Por: Rangel Alves da Costa
UM CASO DE SECA E DE CHUVA
Dizem que num sertão bem distante o povo já sofria com as durezas das secas e estiagens há mais de cinco anos. Pode até parece invenção, mas a verdade é que durante esse tempo todo sem aparecer uma nuvem carregada no céu, sem cair uma gota d’água sequer.
O povo vivia desesperado, aos prantos e lamentos, ajoelhado aos pés dos oratórios fazendo promessas ou enfiados na capelinha do lugar, num rezar infinito para que os céus tivessem clemência de tanta gente sofredora e que já não estava mais suportando tanta angústia e aflição.
Água não tinha mais em lugar nenhum, nem nos potes e moringas nem nos barreiros. Tudo era pura lama e esturricamento. Não se ouvia nem mais um urro, berro ou grito de bichos sedentos. Ora, por ali não havia mais uma pata de vaca nem de cavalo ou jumento. Verdade é que não havia mais animal algum. Tudo havia secado, se tornado ossudo e depois servido de comida para os urubus.
Gole de água pra se beber só quando o carro-pipa apontava lá longe na estrada empoeirada. Então começava a correria, o desespero, as agressões, com baldes e latas sendo espalhados em fileiras para quase nada. Muitas vezes só metade de uma vasilha para uma família passar a semana inteira.
Como se observa, água para o banho, escovar os dentes, higiene pessoal e outras necessidades era luxo demais para quem não tinha nem o de beber. Daí que a água que escorria pelo corpo era somente a do suor latejando, correndo, vertendo pelo sopro quente do sol e do calor da noite.
Muita gente vendeu por ninharia tudo o que tinha e foi embora por causa disso. Num tempo mais passado, pelas estradas se avistava leva de sertanejos se retirando sem rumo, levando somente uma trouxa na cabeça e um saquinho na mão, tendo o cachorro magricela no encalço dos desesperados, dos mortos-vivos. Que cenas mais tristes e lamentáveis meu Deus, que horror espalhado na face de um povo cheio de tanta fé!
Nessa época aumentaram as cruzes nas beiradas das estradas, não era difícil de encontrar ossada humana pelos arredores. Era a seca faminta, assassina, matando sem dó nem piedade, cobrando um sacrifício de que nem sabia mais o que fazer da vida e nem se ainda vivia ou já estava sendo velado ainda estando com profundos e tristes olhos abertos.
Sem morador e sem manutenção nem cuidados, as casas de barro caíam; noutros lugares as portas e janelas dançavam ruidosamente ao sabor do vento; bancos de madeira e tamboretes ficaram esquecidos no meio do tempo; calangos se apossavam das moradias abandonadas e faziam a festa. Um ou outro ali e acolá, apenas um ou outro sertanejo era avistado andando de canto a outro.
Numa manhã, assim que abriu a porta alguém percebeu umas nuvens negras, carregadas de água, seguindo naquela direção. Outro sertanejo sentiu logo o tempo mudar, passarinho magro voar baixo e cágado sair da toca. E ainda outro afirmou que se não tivesse ruim dos ouvidos podia jurar ter ouvido um barulho bem distante de trovão. E todos apenas comentaram isso sem demonstrar qualquer esperança ou alegria, afinal nem se lembravam mais de chuva, se ela ainda existia, como ela caia e molhava. Nada.

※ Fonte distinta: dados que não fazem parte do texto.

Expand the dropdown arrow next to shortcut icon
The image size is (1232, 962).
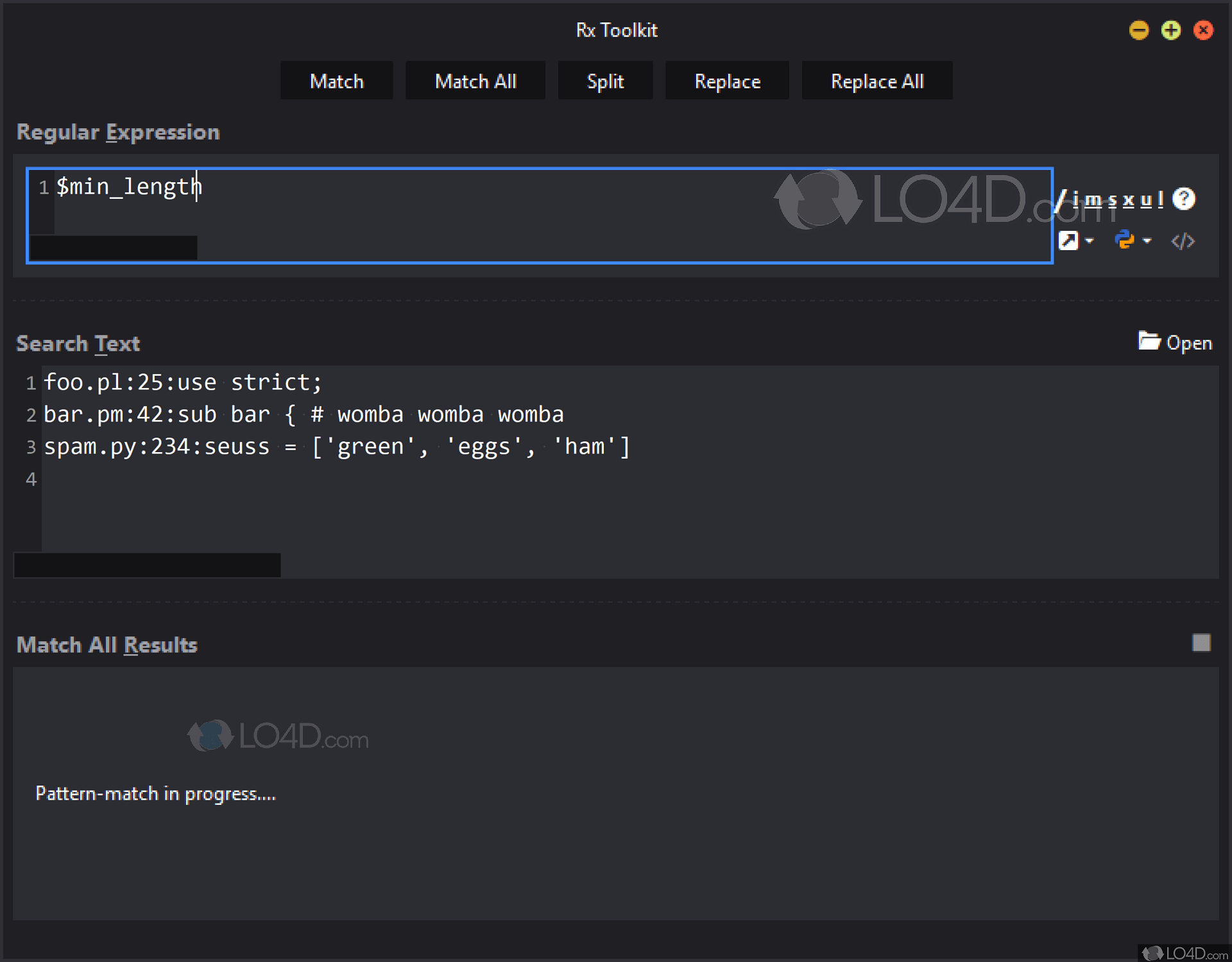pos(1090,241)
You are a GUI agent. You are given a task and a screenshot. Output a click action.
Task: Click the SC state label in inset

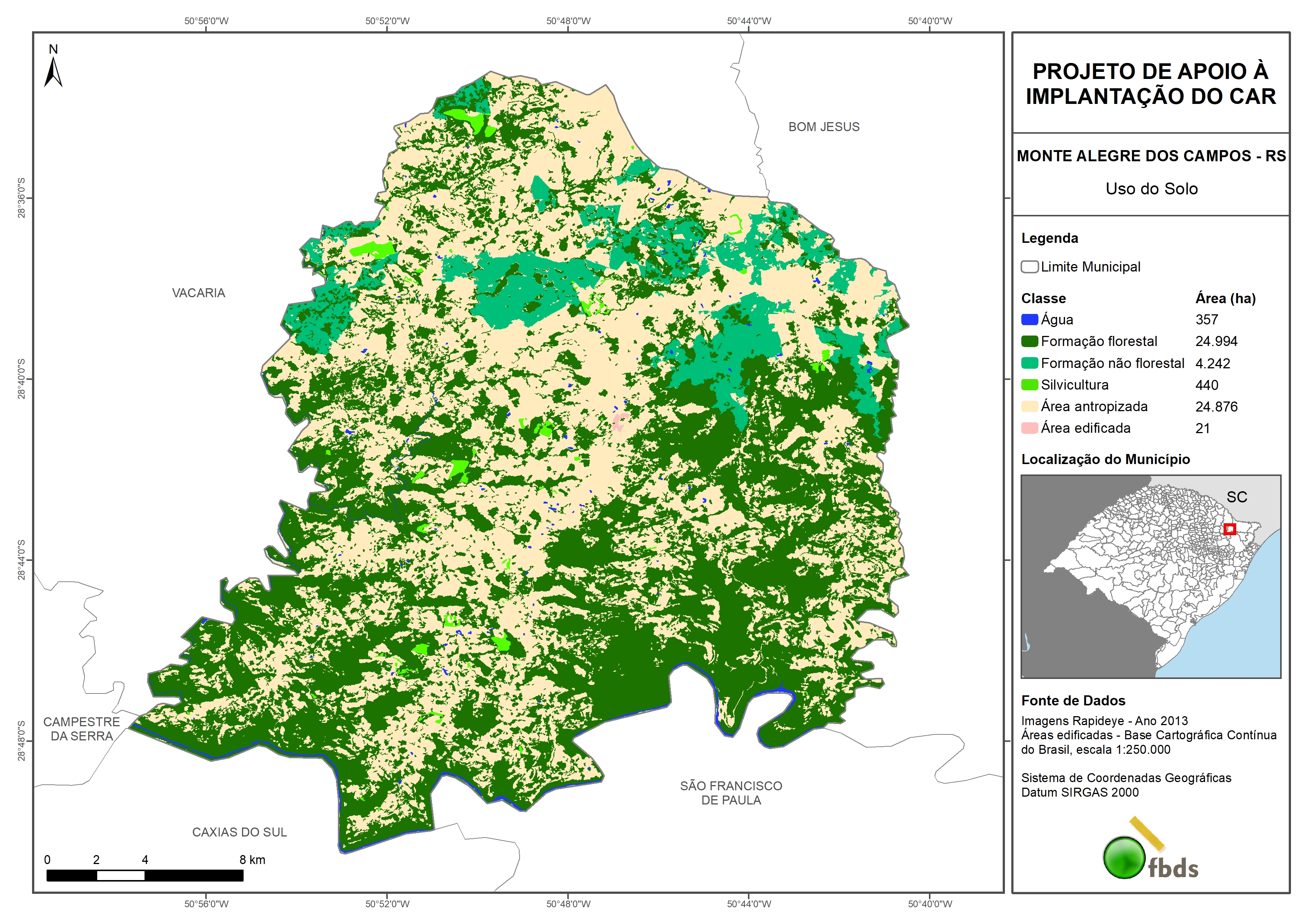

Não durou muito e aumentou o barulhar dos trovões, surgiram traçados de relâmpagos cortando os céus, o horizonte enegreceu de vez e um ar diferente, assustado, espantado, tomou conta da terra esturricada, das feições humanas, dos olhos dos bichos da mata que ainda teimavam em existir. E quando caiu o primeiro pingo subiu um cheiro forte, gordo, instigante de terra molhada. A terra soprava um bafo quente que era verdadeiro sopro de vida.
As águas aumentaram, começaram a correr pelo chão sedento, os trovões e relâmpagos anunciavam uma verdadeira trovoada. Tudo isso acontecendo e as pessoas ali no mesmo lugar, sentadas ou em pé como já estavam, como se fossem estátuas boquiabertas, demasiadamente extasiadas.
Mas os pingos grossos aos poucos foram desfazendo o cimento e o ferro das pessoas, e não demorou muito para que todos se encontrassem verdadeiramente com aquela tão esperada realidade. E começaram a brincar, a dançar, a planejar o futuro, a desenterrar os litros que guardavam as sementes.
E por cima da lama escorregadia da estrada, os retirantes tentavam acertar o passo de volta ao lar. E foram cinco anos ou mais de sofrimento, mas bastou aquele dia para que parecesse que não havia nenhum passado dolorido na vida.